=== Task data ===
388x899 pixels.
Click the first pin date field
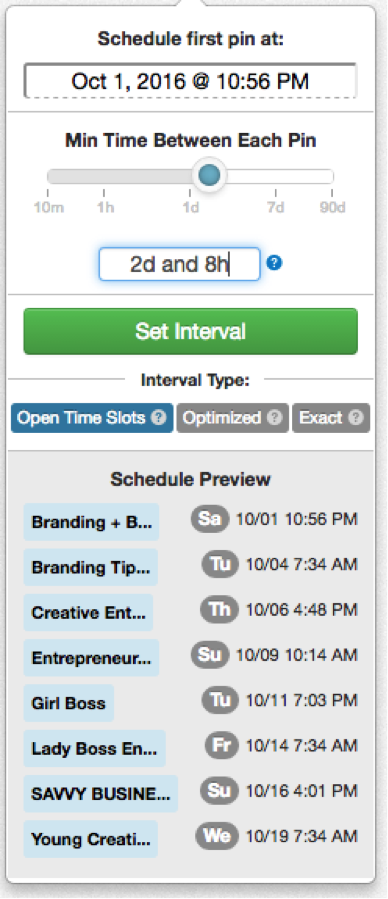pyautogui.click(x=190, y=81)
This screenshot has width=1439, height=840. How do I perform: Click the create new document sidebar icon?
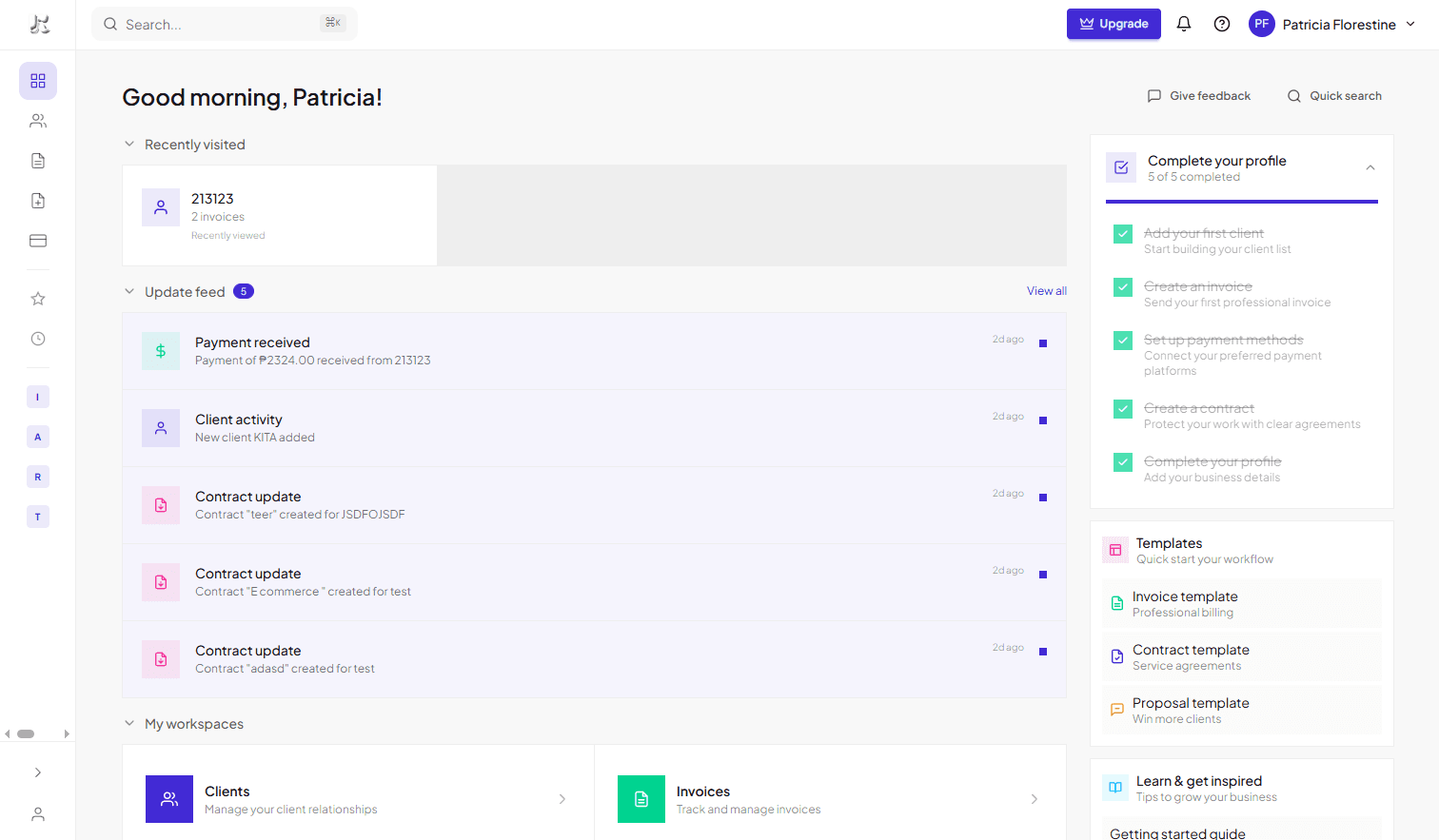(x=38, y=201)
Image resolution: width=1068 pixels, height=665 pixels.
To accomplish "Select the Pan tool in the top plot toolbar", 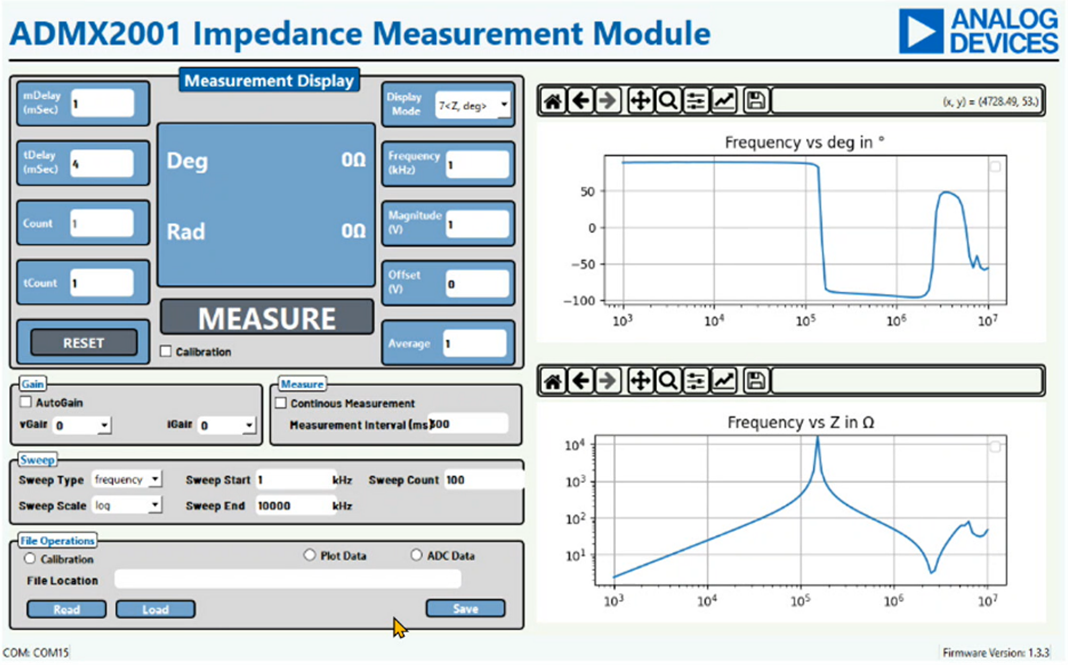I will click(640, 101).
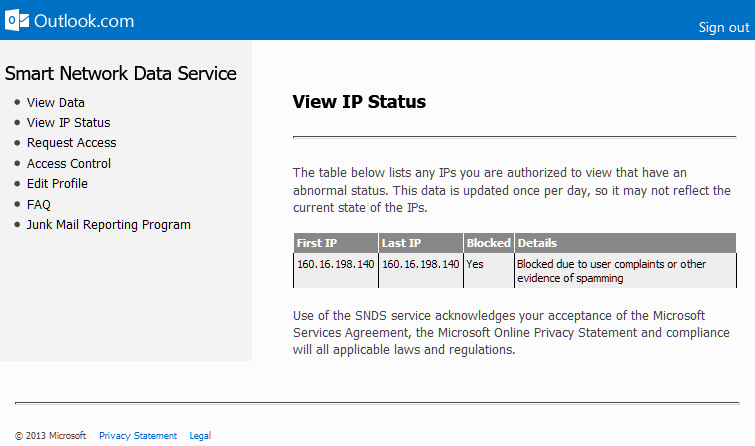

=== Aim of the task ===
Copy out the lines of the data where the string "pixels" occurs.

=== Answer area ===
388x899 pixels.
Image resolution: width=1068 pixels, height=665 pixels.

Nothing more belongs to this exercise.